🍃🍃🍃
"Satu, dua, tiga, empat, lima, enam, tujuh, delapan. Sekarang ke arah kiri."
Seorang gadis bermata kecil, dengan tinggi 155 cm, memperagakan gerak tari di hadapan puluhan anak perempuan di sebuah aula sanggar tari. Gadis berusia 21 tahun itu menjadi guru kesenian di Sekolah Menengah Pertama Belas Raya. Tangannya bergerak gemulai seraya dengan kakinya. Gerakannya sesuai parasnya, lembut, manis bak gulali di pasar malam.
"Ehem!"
Gadis itu menoleh ke sisi kanan, di mana pintu aula berada. Semua murid perempuannya ikut menolehkan kepala, menghadapkan pandangan ke sana setelah mendengar suara deheman itu. Pria paruh baya berdiri di ambang pintu sanggar tari. Kantung mata pria itu naik, membesar dibalik kacamata hitamnya dengan bibir tersenyum. Ia kepala sekolah, Ilyas Muzakki namanya.
"Bu Hafsah." Ilyas menggerakkan kepala ke arah kiri, mengajak Hafsah keluar dari sanggar.
Hafsah Nafisah, itulah nama gadis berkerudung hitam itu. Hitung-hitungan kelemahannya dan seni keahliannya. Beberapa bakat seni dikuasainya, menari, bermain alat musik, menyanyi, melukis, dan membuat kerajinan tangan. Meski bukan lulusan sarjana, Hafsah mampu mengharumkan nama melalui bakatnya yang bermula dari sekadar hobi.

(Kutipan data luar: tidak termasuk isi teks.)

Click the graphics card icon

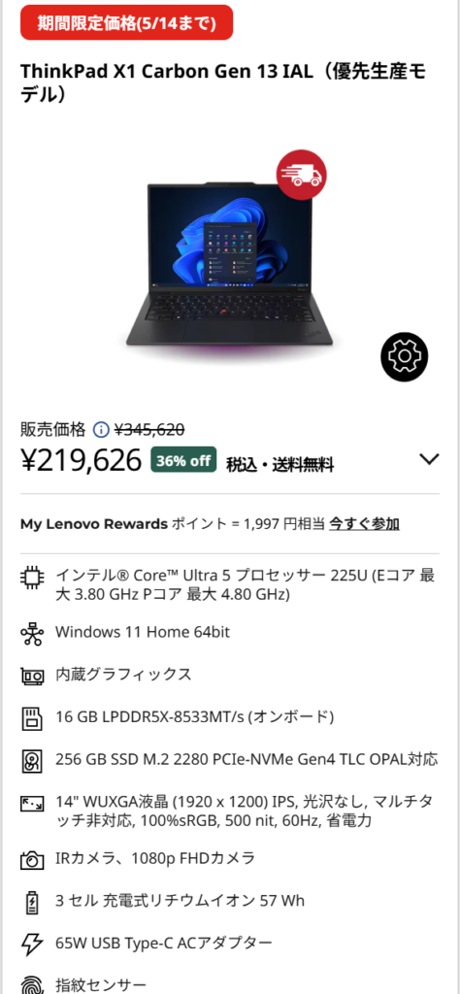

"Kalian ingat gerakan yang sudah kakak tunjukkan? Pelajari dulu." Hafsah mengambil rok yang ada di pojokan, di atas meja, lalu mengenakannya dengan celana panjang yang dari tadi terpasang saat mengajar tetap berada dalam kurungan rok itu.
Hafsah meninggalkan aula sanggar tari, menemui Ilyas yang lebih dulu duduk di bangku depan sanggar tari itu sambil menunggunya. Ilyas berdiri setelah melihat Hafsah, lalu mengajak gadis itu mengikutinya sambil berbicara mengenai acara 1 Muharram yang akan diselenggarakan esok hari. Ilyas menjadikan Hafsah sebagai pengurus penyelenggara acara itu. Oleh sebab itu, Ilyas perlu membicarakan agenda yang diharapkannya ada di acara esok hari.

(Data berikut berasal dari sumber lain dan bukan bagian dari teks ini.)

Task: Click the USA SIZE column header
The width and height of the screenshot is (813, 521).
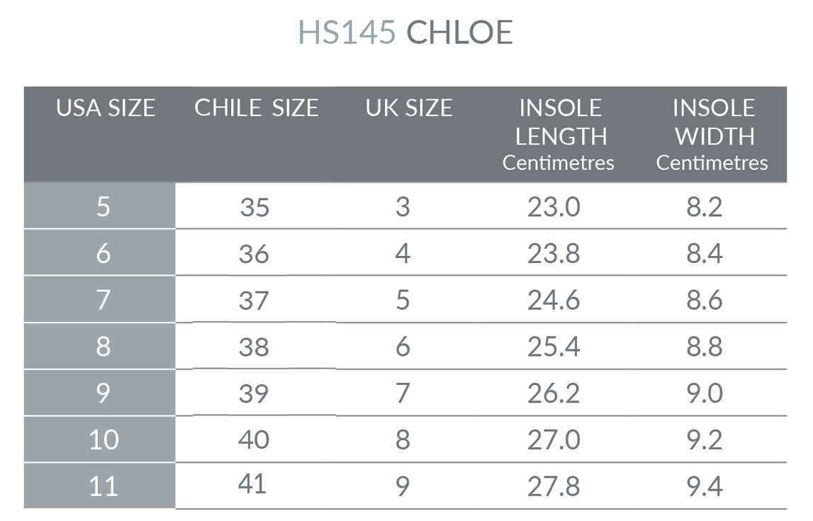Action: 106,108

"Bapak tenang saja. Saya berusaha mempersiapkan acara untuk esok hari," ujar Hafsah, berjalan di samping Ilyas.
"Saya yakin dengan itu. Kreativitas yang kamu miliki pasti mampu membuat acara besok bagus dan teratur. Acara besok cukup besar, ada beberapa orang dari luar sekolah yang diundang," ujar Ilyas.

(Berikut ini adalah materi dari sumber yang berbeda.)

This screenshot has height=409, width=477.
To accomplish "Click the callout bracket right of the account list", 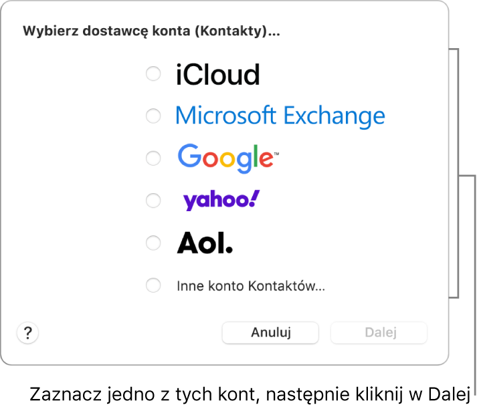I will pyautogui.click(x=457, y=172).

"Pak Ilyas!" Fardi, salah satu anggota tata usaha memanggil pria itu dari pintu di mana ruangan tata usaha berada.
Hafsah dan Ilyas berhenti melangkah dan berdiri tepat di depan ruang tata usaha yang berada di samping kantor majelis guru. Sapaan Fardi bertujuan mengajak Ilyas berbicara. Bahkan, Hafsah bisa membacanya dari ekspresi pria itu.
"Persiapkan anak-anak dengan baik karena pengisi acaranya ustaz dari kota itu. Ustaz Rashdan Khairi Rasyid." Ilyas menepis bahu kanan Hafsah dengan lembut, lalu berjalan menghampiri Fardi.
Kedua pria itu memasuki ruangan itu, meninggalkan Hafsah masih berdiri di posisinya dengan senyuman.
***
Hafsah mengendarai motor dengan kelajuan kencang setelah melihat langit kelam menyedihkan. Prediksinya hujan akan turun lebat dalam beberapa waktu ke depan. Oleh sebab itu, ia memacu kecepatan motornya.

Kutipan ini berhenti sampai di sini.